When the line containing "The image size is (561, 316)." appears in the entries below, begin printing there and stop after the line containing "The image size is (304, 282)."; print each of those lines exactly and no other line.

Recorded data:
+ + + + +

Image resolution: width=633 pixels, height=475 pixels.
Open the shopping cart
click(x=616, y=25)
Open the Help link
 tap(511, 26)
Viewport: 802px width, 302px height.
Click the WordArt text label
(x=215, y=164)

+ + + + +

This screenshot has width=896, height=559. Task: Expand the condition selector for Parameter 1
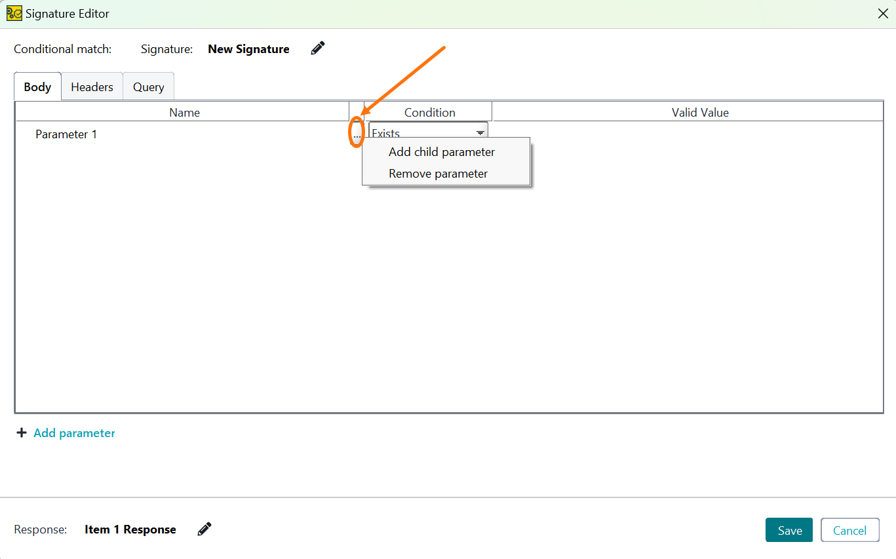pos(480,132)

+ + + + +

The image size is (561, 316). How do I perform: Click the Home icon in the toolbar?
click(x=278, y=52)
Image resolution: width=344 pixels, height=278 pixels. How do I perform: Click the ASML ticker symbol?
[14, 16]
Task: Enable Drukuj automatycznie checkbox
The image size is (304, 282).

+ + + + +

Expected output:
The image size is (561, 316). How do I perform: Click the Home icon in the toolbar?
click(x=278, y=52)
Image resolution: width=344 pixels, height=278 pixels. How do I perform: Click the ASML ticker symbol?
[14, 16]
Task: Enable Drukuj automatycznie checkbox
The image size is (304, 282).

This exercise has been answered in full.